• [WORK TO COMPLETE]:
Reproduce the lines of the records below verbatim, from the line containing "This screenshot has" through the end of the records, inclusive. Omit the pictures from your answer.

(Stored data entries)
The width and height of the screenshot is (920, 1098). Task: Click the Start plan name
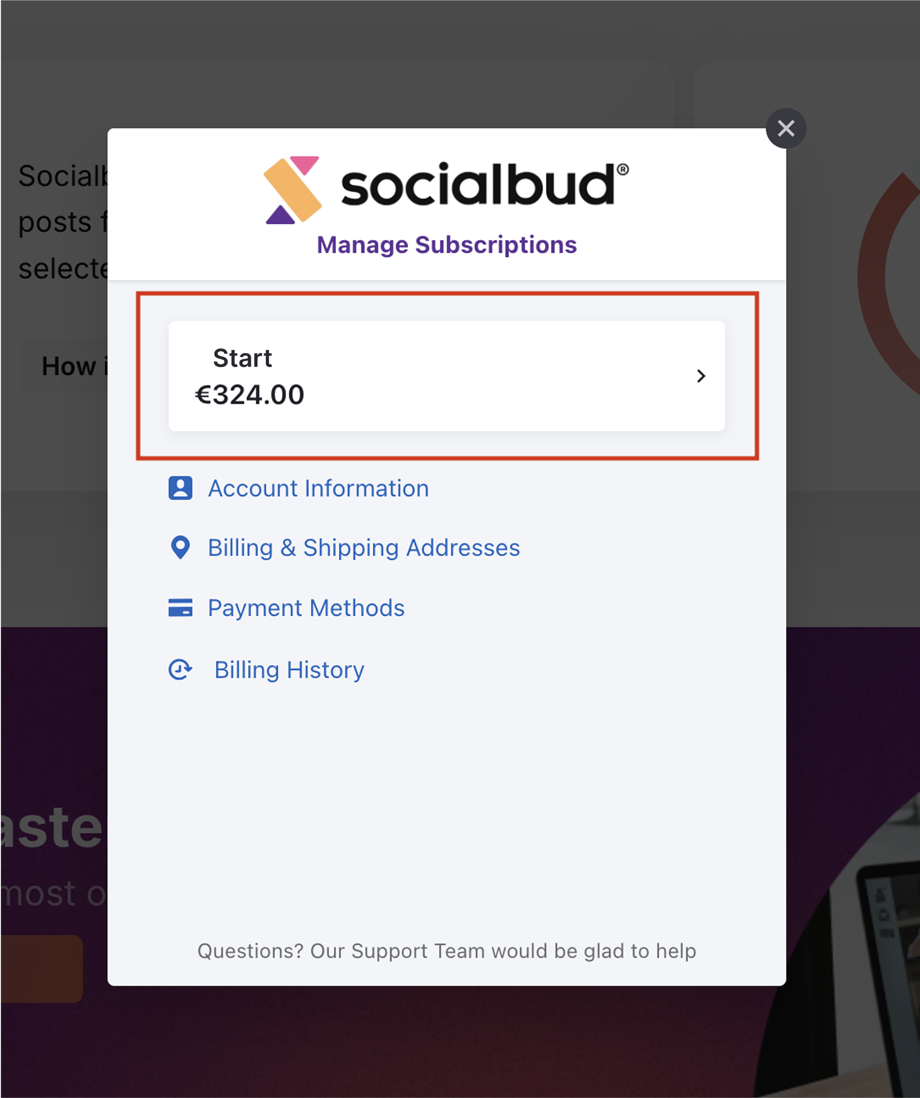(243, 358)
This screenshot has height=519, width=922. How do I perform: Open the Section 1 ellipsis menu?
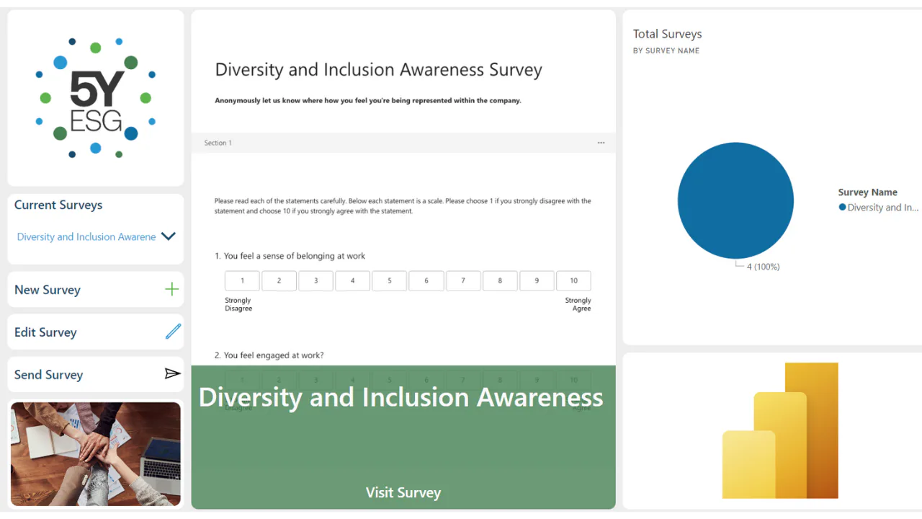(601, 143)
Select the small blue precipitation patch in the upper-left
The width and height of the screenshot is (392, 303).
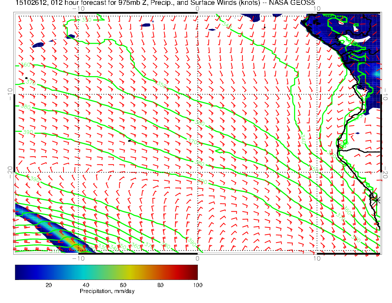tap(38, 45)
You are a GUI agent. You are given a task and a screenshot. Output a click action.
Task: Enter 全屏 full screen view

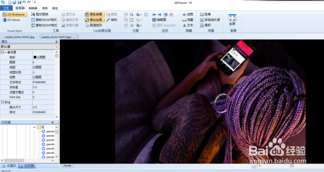(x=232, y=19)
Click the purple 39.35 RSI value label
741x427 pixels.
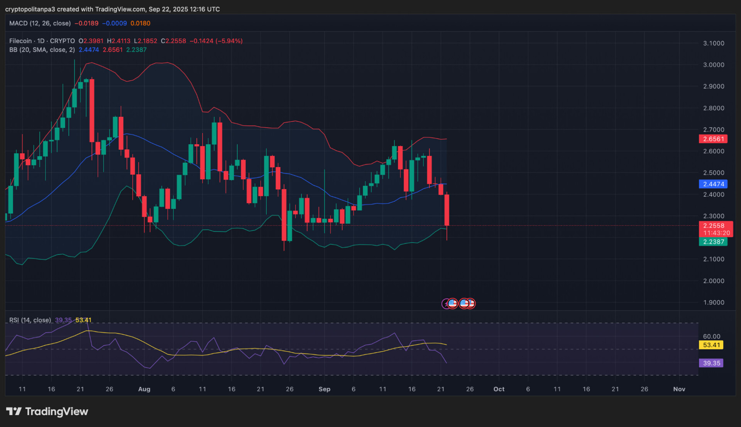point(711,363)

• [EXERCISE OUTPUT]:
This screenshot has height=519, width=922. How do I perform: Open the Section 1 ellipsis menu?
(601, 143)
Select the small blue precipitation patch in the upper-left
The width and height of the screenshot is (392, 303).
tap(38, 45)
You are a GUI agent. You are given a task and a screenshot. Output a click action.
Task: Enter 全屏 full screen view

(x=232, y=19)
Click the purple 39.35 RSI value label
741x427 pixels.
point(711,363)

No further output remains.